Speaking on Wednesday at a media preview of the food concessions, Phillips said the gastronomic array reflected the city’s diverse ethnic tastes and should please many foreign spectators, such as the Japanese fans who cheer for Yankees’ player Hideki Matsui.

“We have the sushi, we have the Asian noodle concept, we have the Cuban sandwich,” said Phillips. “I think we have everything covered.”

“It was all about satisfying the fans,” he said. “We asked them what they wanted.”

Apparently they wanted sashimi, shrimp tempura, antipasto and pan-fried noodles, along with the Italian snack food taralli and Asian soybean dish edamame. For dessert, fans can sample the Italian pastry zeppole.

Also available is popular American fare like cheeseburgers, barbecue and steak sandwiches.
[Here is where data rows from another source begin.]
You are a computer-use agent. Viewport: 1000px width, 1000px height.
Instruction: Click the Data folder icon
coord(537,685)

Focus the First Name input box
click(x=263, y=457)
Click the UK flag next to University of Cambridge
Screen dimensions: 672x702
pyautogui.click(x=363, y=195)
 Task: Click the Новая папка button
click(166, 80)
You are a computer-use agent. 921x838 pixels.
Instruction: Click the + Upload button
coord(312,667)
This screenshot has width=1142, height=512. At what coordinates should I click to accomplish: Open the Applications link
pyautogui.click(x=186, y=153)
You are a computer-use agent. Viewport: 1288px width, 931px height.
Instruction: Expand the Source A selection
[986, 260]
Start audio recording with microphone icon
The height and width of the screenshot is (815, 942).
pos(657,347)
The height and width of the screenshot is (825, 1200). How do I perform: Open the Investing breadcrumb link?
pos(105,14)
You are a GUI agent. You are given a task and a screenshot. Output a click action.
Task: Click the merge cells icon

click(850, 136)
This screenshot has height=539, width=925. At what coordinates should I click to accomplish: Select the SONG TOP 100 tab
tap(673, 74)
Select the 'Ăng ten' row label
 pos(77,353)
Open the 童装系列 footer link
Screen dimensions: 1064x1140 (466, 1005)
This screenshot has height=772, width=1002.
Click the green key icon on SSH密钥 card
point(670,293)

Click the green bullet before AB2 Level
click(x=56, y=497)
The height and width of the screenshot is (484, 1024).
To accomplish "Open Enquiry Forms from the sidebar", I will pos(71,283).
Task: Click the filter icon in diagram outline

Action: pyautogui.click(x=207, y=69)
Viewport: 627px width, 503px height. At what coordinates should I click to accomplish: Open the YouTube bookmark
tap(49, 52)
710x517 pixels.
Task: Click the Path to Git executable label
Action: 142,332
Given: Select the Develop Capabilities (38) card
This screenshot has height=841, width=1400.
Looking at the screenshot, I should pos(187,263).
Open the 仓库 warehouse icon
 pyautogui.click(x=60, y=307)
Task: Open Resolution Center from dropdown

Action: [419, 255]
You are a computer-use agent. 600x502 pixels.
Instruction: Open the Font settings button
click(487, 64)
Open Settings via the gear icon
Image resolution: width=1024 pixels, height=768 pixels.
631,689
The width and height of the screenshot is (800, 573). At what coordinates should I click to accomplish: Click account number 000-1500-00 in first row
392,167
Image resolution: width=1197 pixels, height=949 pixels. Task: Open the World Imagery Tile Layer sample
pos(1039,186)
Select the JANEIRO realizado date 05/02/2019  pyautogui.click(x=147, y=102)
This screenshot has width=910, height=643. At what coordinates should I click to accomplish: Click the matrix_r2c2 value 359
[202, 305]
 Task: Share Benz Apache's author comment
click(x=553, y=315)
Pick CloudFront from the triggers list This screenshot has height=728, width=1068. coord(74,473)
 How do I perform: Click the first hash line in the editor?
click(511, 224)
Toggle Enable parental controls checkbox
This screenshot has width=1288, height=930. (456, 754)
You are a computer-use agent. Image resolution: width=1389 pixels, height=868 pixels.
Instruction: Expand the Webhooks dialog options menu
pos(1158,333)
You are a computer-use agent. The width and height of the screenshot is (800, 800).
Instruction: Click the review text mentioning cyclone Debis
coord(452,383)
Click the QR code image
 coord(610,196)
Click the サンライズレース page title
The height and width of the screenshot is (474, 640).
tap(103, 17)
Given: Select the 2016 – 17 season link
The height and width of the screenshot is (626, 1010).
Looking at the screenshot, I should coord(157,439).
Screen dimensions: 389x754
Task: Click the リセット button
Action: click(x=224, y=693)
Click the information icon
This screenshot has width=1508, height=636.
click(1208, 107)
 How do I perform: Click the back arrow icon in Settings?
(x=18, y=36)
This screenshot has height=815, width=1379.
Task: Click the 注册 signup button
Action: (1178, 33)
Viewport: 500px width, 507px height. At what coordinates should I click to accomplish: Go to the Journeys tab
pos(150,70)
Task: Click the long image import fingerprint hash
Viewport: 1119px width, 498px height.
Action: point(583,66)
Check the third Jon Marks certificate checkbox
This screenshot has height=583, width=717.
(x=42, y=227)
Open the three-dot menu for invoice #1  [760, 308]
But fear not for the old-fashioned hot dog. More than 60 percent of spectators buy hot dogs, officials said.

“If you offer variety, people won’t stop eating hot dogs. They’ll eat a hot dog and something else,” said Marty Greenspun, Legends president.

A typical baseball season will see enough hot dogs sold to stretch some 300 miles, Legends officials said.

Not all nationalities are represented. Missing, for example, is any whiff of French food.

“We’re working on that,” said one Legends official.

“We have French fries,” another offered.